La mia impressione, più che altro, è che pure il pubblico sia tornato ad apprezzare e desiderare dei set meno monocorde. Per molti anni invece si pretendeva il set monolitico, per non dire monocorde; ora invece la gente è molto più aperta.
Beh, l’Italia è sempre stata aperta, è sempre stata diversa.
Oddio, sicuro?
Per me, sì. Amo l’Italia. Amo soprattutto Napoli: la amo dal cuore. Ha significato davvero tanto per me. Il pubblico napoletano è quello più rispettoso, educato ed appassionato.
Lo sai vero che i primi due aggettivi, soprattutto nel resto d’Italia, raramente vengono associati a Napoli e al suo pubblico…?
Lo so benissimo. Ma se non avete capito questo lato di Napoli e dei napoletani, beh, peggio per voi. La città è un casino, lo so: disordine, spazzatura, spaccio, illegalità… Ma oltre a questo, c’è tanto ma tanto di quel cuore. Tanto. Napoli è una città punk: all’apparenza brutta, sporca, cattiva ed oltraggiosa. Napoli è un porcospino: se la guardi e l’affronti solo in superficie allora ti punge, ti fa male ed è sgradevole. Il segreto però è andare sotto la superficie, andare alla vera essenza di Napoli e della napoletanità. Ma loro non concedono a tutti di farlo: devi essere la persona giusta, avere la sensibilità giusta. Sennò ti lasciano nei tuoi pregiudizi.

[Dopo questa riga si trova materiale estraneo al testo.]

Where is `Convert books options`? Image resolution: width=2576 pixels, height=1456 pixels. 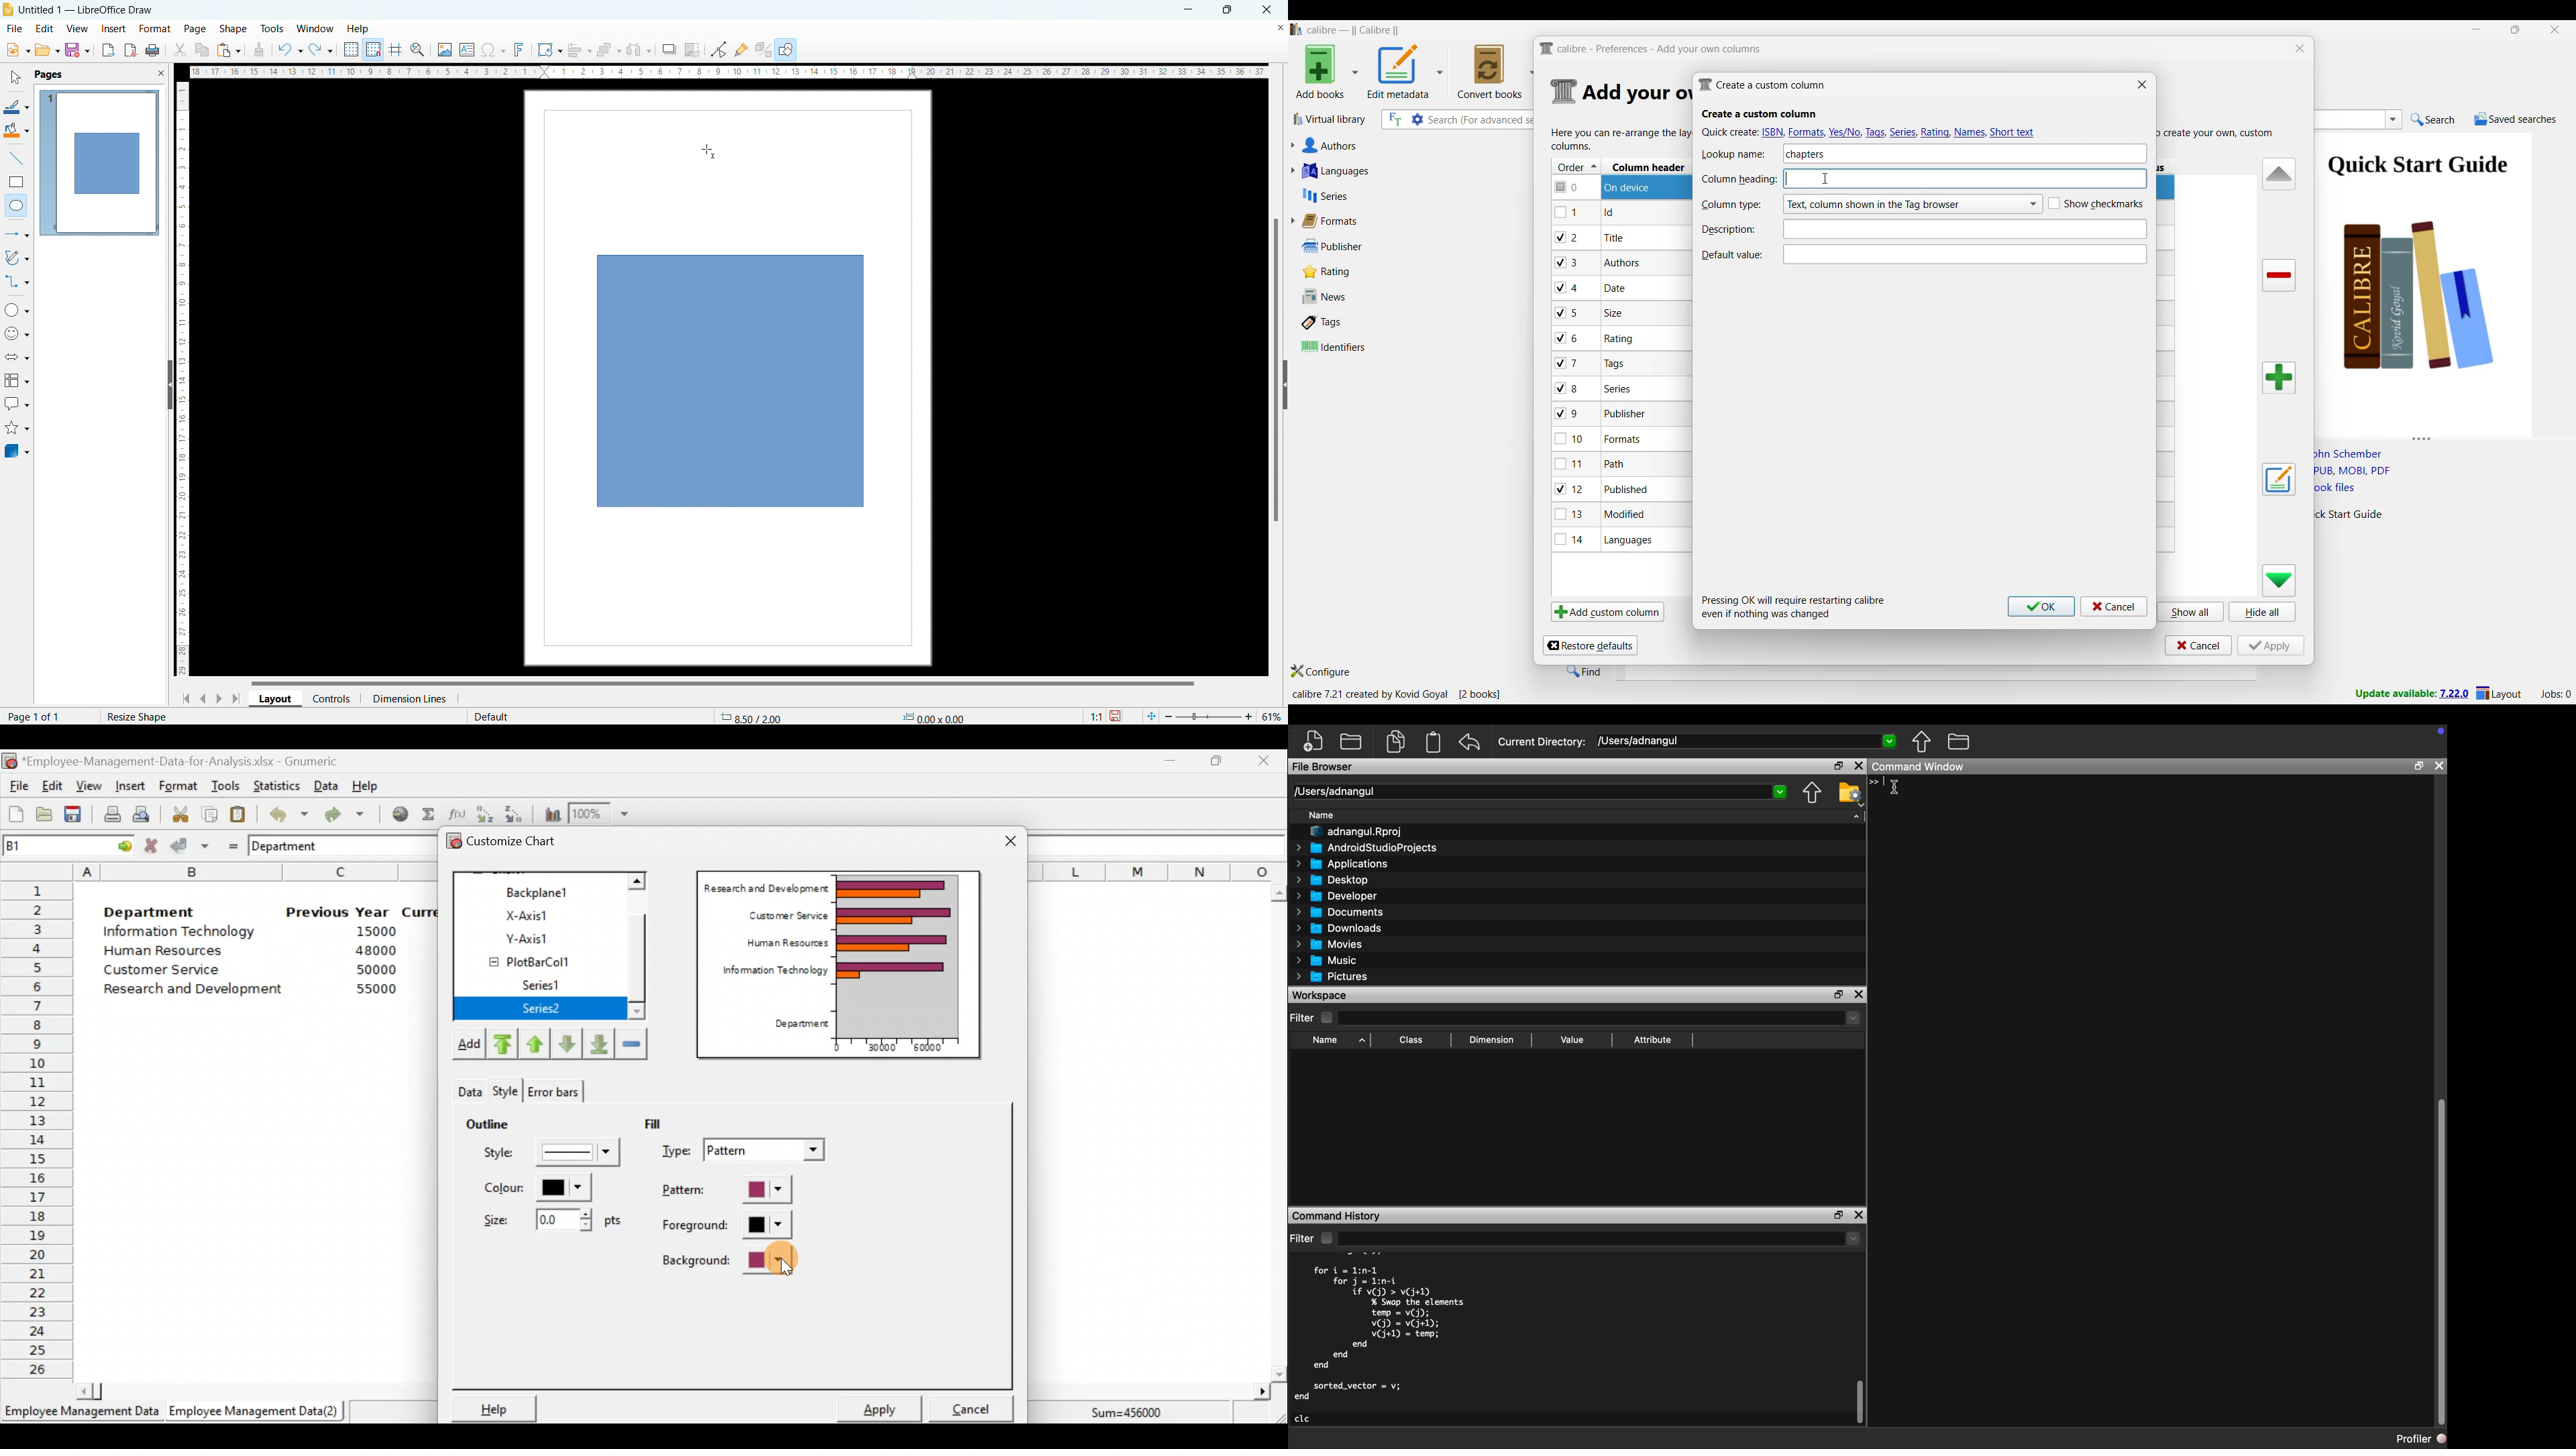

Senti, mediamente com’è la gente che ruota attorno alla club culture? Intendo: è meglio o peggio di quella che ruota attorno ad altri macrogeneri di musica, attorno al cinema o attorno alla moda?
Ah, la moda. Un posto pieno di bastardi isterici. Creativi, creativissimi per carità – nulla da dire su questo. Ma è come se fossero tutti drammaticamente incazzati con se stessi per qualcosa che nella loro vita sta andando storto, solo che non hanno il coraggio di ammetterselo (o non riescono a capire di cosa si tratta) e allora si sfogano con gli sta attorno comportandosi sempre e programmaticamente da stronzi. Però guarda, ti dirò, nella moda magari questo è particolarmente pronunciato, ma ovunque si formi una cricca specifica credo che insorgano dalle dinamiche umane insane, simili a questa appena descritta. Appena ti senti di fare parte di un “gruppo esclusivo”, diventi una testa di cazzo.
Non sono cose che si dicono a metà intervista, mai, però oh non resisto: parlare con te è davvero una bella esperienza. Pochi sono così diretti, affilati, appassionati. Ma è una cosa che avevo notato anche osservandoti all’esterno; ad esempio quando partecipi ai panel dell’ADE. Ti dai davvero in tutto e per tutto, come testa pensante. Senza rete.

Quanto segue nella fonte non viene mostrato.